Name Type Description Default
pop_size int

Population size for the search algorithm.

required
max_iters int

Maximum iterations for the search.

required
orig_seed_ratio Optional[float]

Ratio of original seed samples to use.

None
orig_seed_size Optional[int]

Number of original seed samples to use.

None
persistance bool

Whether to persist the run results. Defaults to True.

True

Returns:

Name Type Description
RulesViolationResult RulesViolationResult

The final verification result.

Raises:

Type Description
TypeError

If pop_size or max_iters are not integers, or if seed parameters have incorrect types.

ValueError

If pop_size or max_iters are out of valid ranges, or if neither seed parameter is provided. Also if the model, dataset, or searcher have not been set.

using(search_algo, search_params=None, search_params_fpath=None)
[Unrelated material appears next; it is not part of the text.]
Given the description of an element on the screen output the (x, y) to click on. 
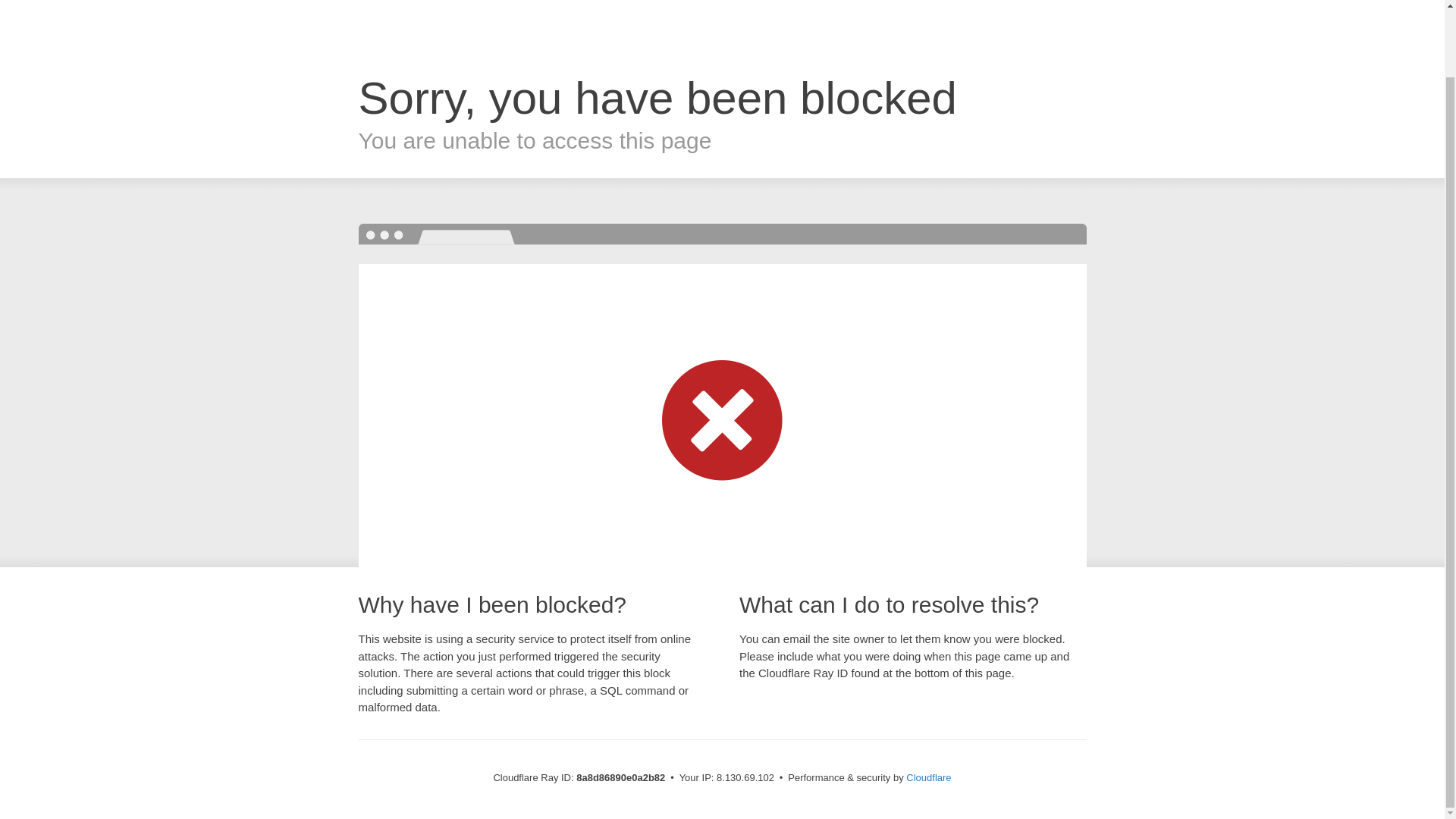
Cloudflare (927, 777)
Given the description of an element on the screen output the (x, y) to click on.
Specify the search algorithm and parameters for verification.

Parameters:

Name Type Description Default
search_algo str

The identifier of the search algorithm.

required
search_params Optional[dict]

A dictionary of search parameters.

None
search_params_fpath Optional[PathLike]

Path to a configuration file for search parameters.

None

Returns:

Name Type Description
RuleConsistencyVerifier RuleConsistencyVerifier

Self, to allow method chaining.

Warns:

Type Description
UserWarning

If no search parameters are provided.

verify(model=None, model_card_fpath_or_dict=None)

Set up the model for verification.

Provide either a model instance or a model card file path to build the model.

Parameters:

Name Type Description Default
model Optional[BaseModel]

An instance of a model.

None
model_card_fpath Optional[PathLike]

Path to a model card YAML file.

required

Returns:

Name Type Description
RuleConsistencyVerifier RuleConsistencyVerifier

Self, to allow method chaining.

Raises:

Type Description
ValueError

If neither model nor model_card_fpath is provided.